А если бы и говорил, то она ни при каких обстоятельствах не сообщила бы этого полиции, подумал Сантамария, уловив в ее голосе нотку недоверия. В высшем свете это называется сдержанностью, а в народе — круговой порукой. Очень много людей по тем или иным причинам не желают быть откровенными с полицейскими. Если мне доведется начать жизнь заново, я стану психоаналитиком, поклялся себе Сантамария. Ведь им даже платят за возможность пооткровенничать.
— Разумеется, я не смею утверждать, что хорошо знаю синьора Кампи, — проникновенно сказал он, — но мне показалось, что он… человек уравновешенный.
— Так оно и есть! — подтвердила Анна Карла. — Он ни от кого не требует особого внимания или рабской преданности. Это не в его характере.
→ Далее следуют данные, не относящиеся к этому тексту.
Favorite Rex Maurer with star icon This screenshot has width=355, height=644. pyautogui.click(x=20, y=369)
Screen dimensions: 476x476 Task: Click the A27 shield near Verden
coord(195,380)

В отношениях с людьми он никому не навязывает свою волю.
— Да, но здесь мы сталкиваемся с особыми, весьма сложными отношениями, — заметил Сантамария, поглаживая несуществующую бородку. — Возможно, они были привязаны друг к другу куда сильнее, чем вам казалось.
Анна Карла пожала плечами:
— Не знаю. Но мне представляется, что Массимо не из тех, кто способен на сильную страсть.
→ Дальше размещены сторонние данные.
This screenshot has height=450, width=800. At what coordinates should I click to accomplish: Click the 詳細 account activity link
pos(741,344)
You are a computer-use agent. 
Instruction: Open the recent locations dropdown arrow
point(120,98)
— Ни к Ривьере, ни к кому-либо другому… до Ривьеры?
— О личной жизни Массимо мне ничего не известно.
Она снова захлопнула дверь перед самым его носом.
Увы, придется отказаться от психоанализа.
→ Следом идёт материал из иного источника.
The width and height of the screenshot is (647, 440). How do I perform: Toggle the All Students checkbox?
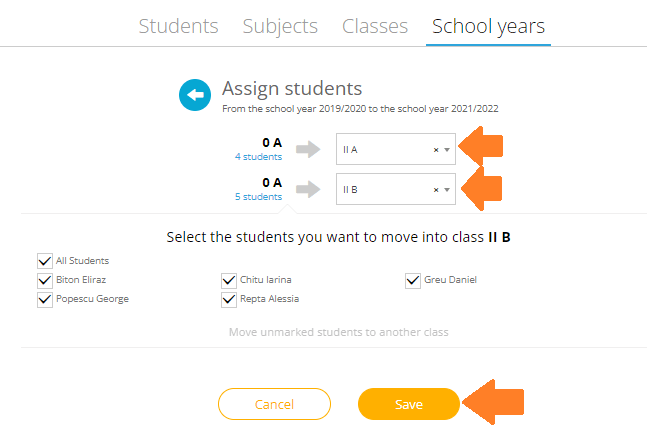pyautogui.click(x=45, y=261)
— Вы знали, что синьор Кампи будет в «Балуне»?
— Нет. В четверг, когда я его об этом спросила, он ответил, что в «Балун» не поедет.
— А после четверга вы больше его не видели?
— Нет, вчера я собиралась ему позвонить, но потом… раздумала.
Она почему-то покраснела. Быть может, она долго говорила с ним о его делах, и Кампи излил ей душу или же обронил неосторожную фразу, которая могла его теперь, после убийства Лелло, скомпрометировать?
— Ну а сегодня утром, когда вы их встретили, вы не заметили в их поведении ничего необычного?
Из любви к точности, а может, чтобы замести следы, она пояснила:
— Они не были вместе. Вначале я встретила Ривьеру, одного. Как я поняла, они разминулись и искали друг друга в разных кафе.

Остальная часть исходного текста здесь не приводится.